What to work on:
Copy the records below verbatim, starting with the line that contains "Describe the element at coordinates (370, 412)" and continuing through the line that contains "What do you see at coordinates (274, 204)". Include both of those lines, and leave the pictures out.

Source material:
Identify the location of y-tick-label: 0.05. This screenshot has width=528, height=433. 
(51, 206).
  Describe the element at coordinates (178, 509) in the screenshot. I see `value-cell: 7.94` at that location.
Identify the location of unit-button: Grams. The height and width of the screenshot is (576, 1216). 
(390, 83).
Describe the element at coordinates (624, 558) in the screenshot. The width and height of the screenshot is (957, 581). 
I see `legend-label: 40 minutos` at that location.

==

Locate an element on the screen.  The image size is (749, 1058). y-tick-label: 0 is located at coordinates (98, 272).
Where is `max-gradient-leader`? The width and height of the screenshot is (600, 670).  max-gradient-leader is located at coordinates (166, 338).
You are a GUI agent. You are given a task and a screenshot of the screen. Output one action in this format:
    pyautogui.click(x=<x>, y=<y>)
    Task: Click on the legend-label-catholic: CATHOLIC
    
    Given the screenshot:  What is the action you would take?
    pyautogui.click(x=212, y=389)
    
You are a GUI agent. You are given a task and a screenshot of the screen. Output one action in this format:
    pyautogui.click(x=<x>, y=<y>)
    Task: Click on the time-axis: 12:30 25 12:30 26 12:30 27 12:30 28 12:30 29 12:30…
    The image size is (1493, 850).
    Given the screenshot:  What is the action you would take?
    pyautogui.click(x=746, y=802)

--

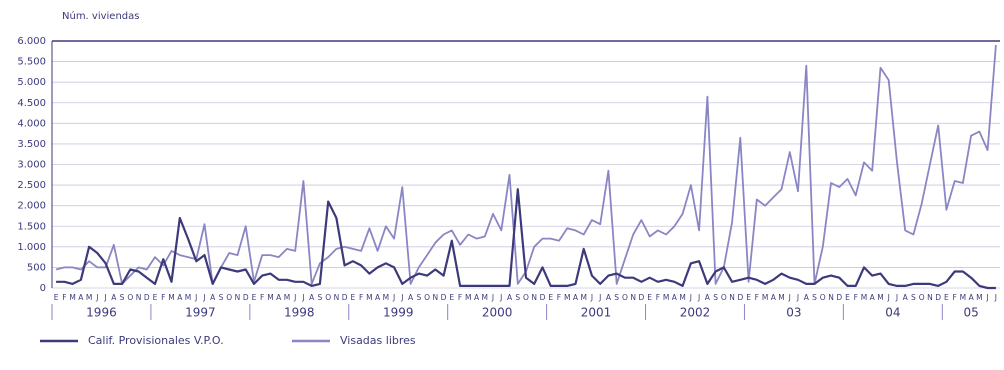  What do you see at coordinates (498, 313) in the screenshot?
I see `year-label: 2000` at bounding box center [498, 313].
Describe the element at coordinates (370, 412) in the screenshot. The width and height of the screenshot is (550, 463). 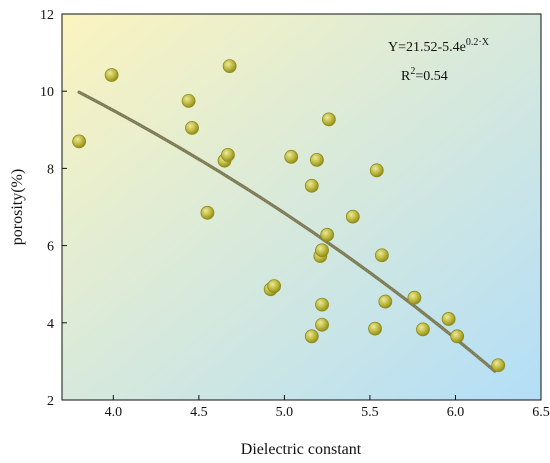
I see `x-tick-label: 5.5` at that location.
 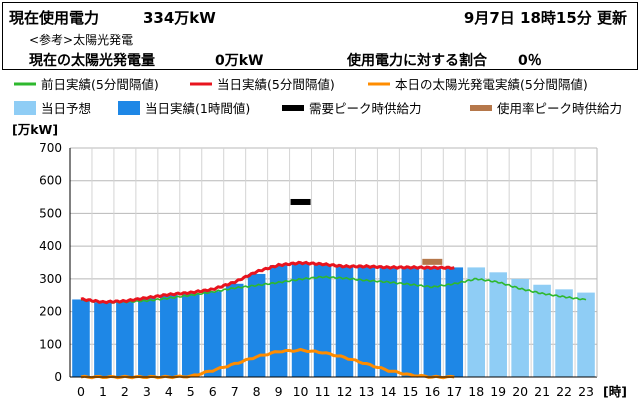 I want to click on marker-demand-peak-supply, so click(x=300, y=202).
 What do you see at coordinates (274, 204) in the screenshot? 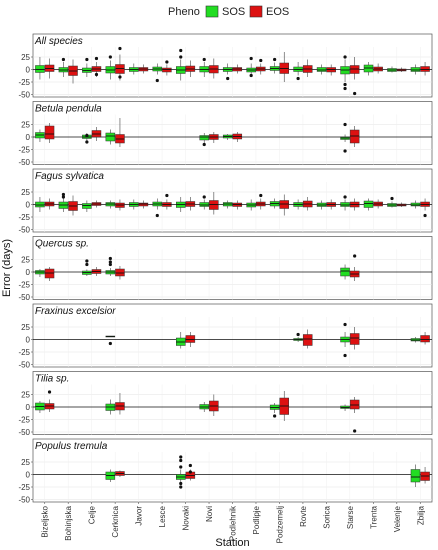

Solution for this exercise:
Describe the element at coordinates (370, 412) in the screenshot. The width and height of the screenshot is (550, 463). 
I see `x-tick-label: 5.5` at that location.
  I want to click on marker-demand-peak-supply, so click(x=300, y=202).
 What do you see at coordinates (274, 204) in the screenshot? 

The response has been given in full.